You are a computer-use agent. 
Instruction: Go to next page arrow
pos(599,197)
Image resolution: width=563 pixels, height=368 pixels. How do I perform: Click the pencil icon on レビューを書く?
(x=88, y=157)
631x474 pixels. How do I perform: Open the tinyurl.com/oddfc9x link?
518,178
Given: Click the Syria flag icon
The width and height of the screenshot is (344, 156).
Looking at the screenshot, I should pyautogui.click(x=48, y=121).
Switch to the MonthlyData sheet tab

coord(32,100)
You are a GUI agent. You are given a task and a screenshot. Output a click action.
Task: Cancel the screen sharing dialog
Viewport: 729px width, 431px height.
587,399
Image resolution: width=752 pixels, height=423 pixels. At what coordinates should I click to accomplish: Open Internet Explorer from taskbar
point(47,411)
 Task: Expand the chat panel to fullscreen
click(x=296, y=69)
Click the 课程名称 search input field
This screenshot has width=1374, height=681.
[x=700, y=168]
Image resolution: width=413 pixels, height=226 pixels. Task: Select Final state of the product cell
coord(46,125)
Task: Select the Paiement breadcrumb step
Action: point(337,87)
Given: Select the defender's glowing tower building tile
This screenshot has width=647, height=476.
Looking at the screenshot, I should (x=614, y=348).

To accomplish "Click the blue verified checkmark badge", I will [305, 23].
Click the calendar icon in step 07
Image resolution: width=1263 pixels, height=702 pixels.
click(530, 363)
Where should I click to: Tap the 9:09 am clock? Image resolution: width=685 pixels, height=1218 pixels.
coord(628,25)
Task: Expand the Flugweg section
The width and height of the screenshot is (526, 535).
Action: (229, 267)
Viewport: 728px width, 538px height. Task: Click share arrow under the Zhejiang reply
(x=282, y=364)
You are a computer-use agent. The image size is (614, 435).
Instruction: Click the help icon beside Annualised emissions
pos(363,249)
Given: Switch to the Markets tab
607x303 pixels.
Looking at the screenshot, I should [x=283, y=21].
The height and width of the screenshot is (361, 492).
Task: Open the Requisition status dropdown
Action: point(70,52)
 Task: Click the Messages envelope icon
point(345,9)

- What to do -
Pull out each record as written and restate it exactly.

- Task answer -
You are a computer-use agent. 
Instruction: Go to next page arrow
pos(599,197)
Image resolution: width=563 pixels, height=368 pixels. How do I perform: Click the pencil icon on レビューを書く?
(x=88, y=157)
631x474 pixels. How do I perform: Open the tinyurl.com/oddfc9x link?
518,178
Given: Click the Syria flag icon
The width and height of the screenshot is (344, 156).
Looking at the screenshot, I should pyautogui.click(x=48, y=121).
Switch to the MonthlyData sheet tab

coord(32,100)
You are a GUI agent. You are given a task and a screenshot. Output a click action.
Task: Cancel the screen sharing dialog
Viewport: 729px width, 431px height.
587,399
Image resolution: width=752 pixels, height=423 pixels. At what coordinates should I click to accomplish: Open Internet Explorer from taskbar
point(47,411)
 Task: Expand the chat panel to fullscreen
click(x=296, y=69)
Click the 课程名称 search input field
This screenshot has width=1374, height=681.
[x=700, y=168]
Image resolution: width=413 pixels, height=226 pixels. Task: Select Final state of the product cell
coord(46,125)
Task: Select the Paiement breadcrumb step
Action: point(337,87)
Given: Select the defender's glowing tower building tile
This screenshot has width=647, height=476.
Looking at the screenshot, I should (x=614, y=348).

To accomplish "Click the blue verified checkmark badge", I will [305, 23].
Click the calendar icon in step 07
Image resolution: width=1263 pixels, height=702 pixels.
click(530, 363)
Where should I click to: Tap the 9:09 am clock? Image resolution: width=685 pixels, height=1218 pixels.
coord(628,25)
Task: Expand the Flugweg section
The width and height of the screenshot is (526, 535).
Action: (229, 267)
Viewport: 728px width, 538px height. Task: Click share arrow under the Zhejiang reply
(x=282, y=364)
You are a computer-use agent. The image size is (614, 435).
Instruction: Click the help icon beside Annualised emissions
pos(363,249)
Given: Switch to the Markets tab
607x303 pixels.
Looking at the screenshot, I should [x=283, y=21].
The height and width of the screenshot is (361, 492).
Task: Open the Requisition status dropdown
Action: point(70,52)
 Task: Click the Messages envelope icon
point(345,9)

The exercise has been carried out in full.